DATA LISTING:
..........

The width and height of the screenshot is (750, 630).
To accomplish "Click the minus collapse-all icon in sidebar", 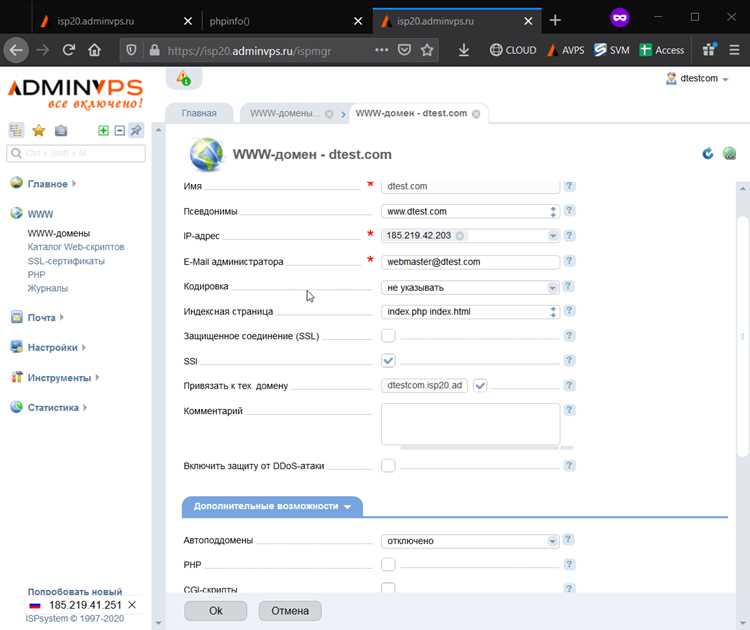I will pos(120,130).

..........

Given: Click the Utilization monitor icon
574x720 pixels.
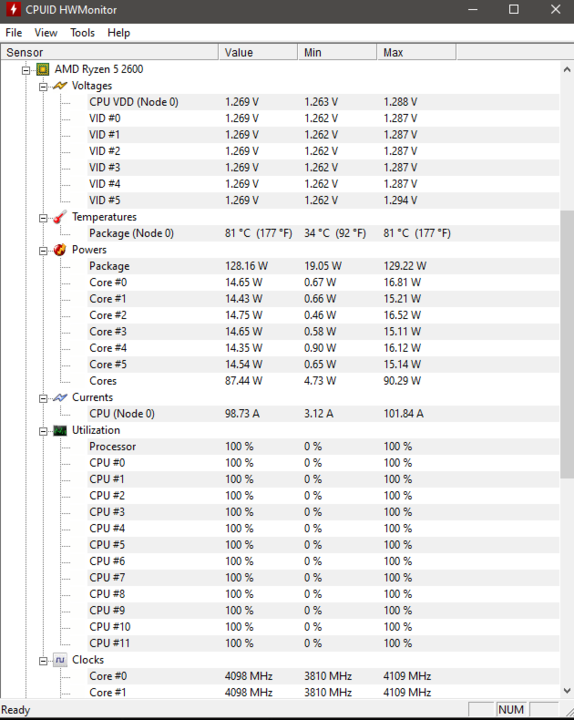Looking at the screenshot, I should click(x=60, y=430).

..........

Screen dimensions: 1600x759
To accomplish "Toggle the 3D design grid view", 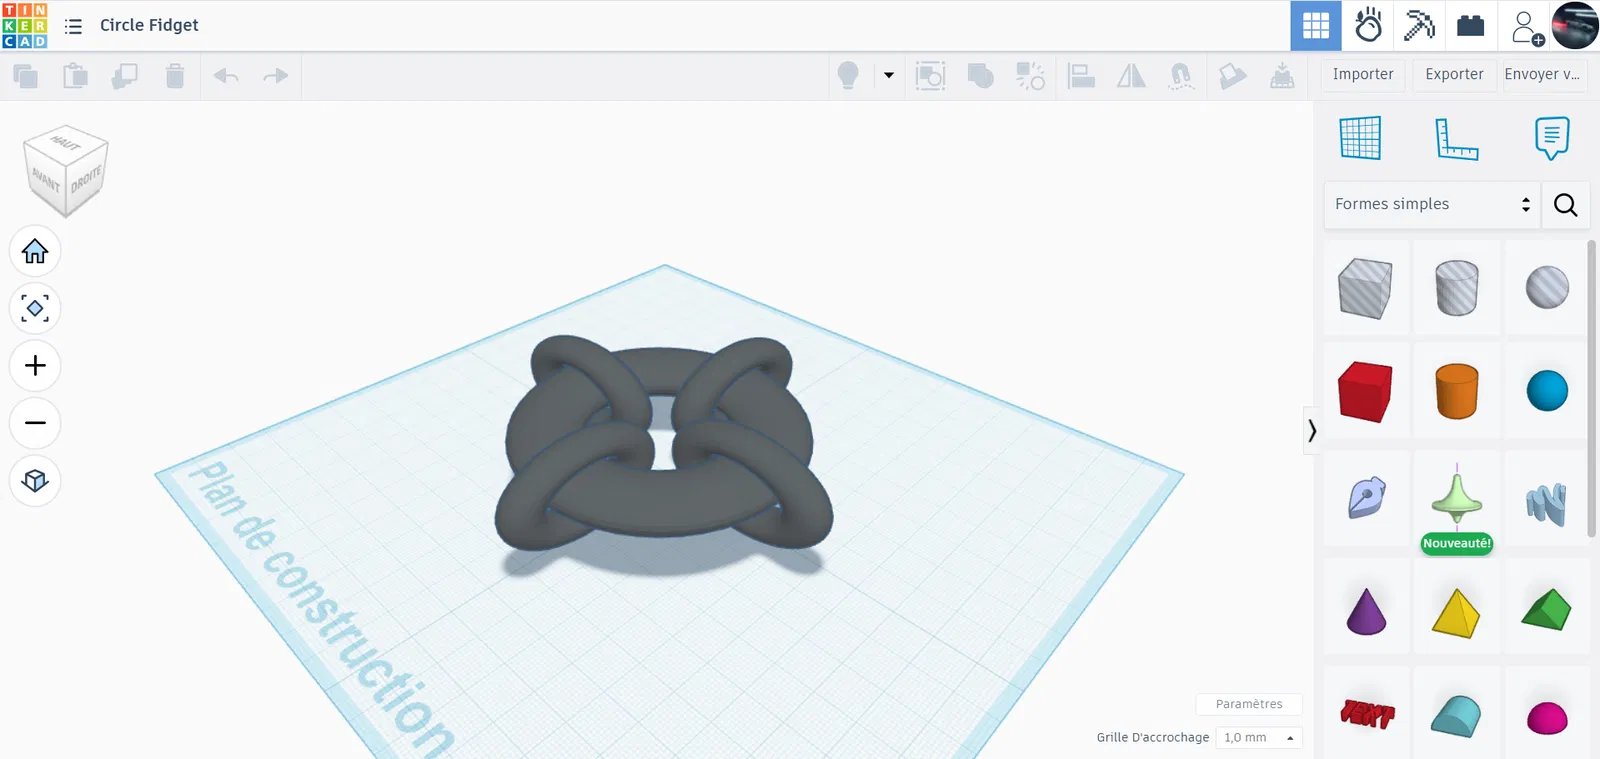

..........

WHAT YOU NEED TO DO:
Go to the line above that contains "Screen dimensions: 1600x759" and reproduce everything exactly from there through the line that contains "the 3D design", leaving out the pictures.

REPLY TO THE TASK:
Screen dimensions: 1600x759
To accomplish "Toggle the 3D design grid view", 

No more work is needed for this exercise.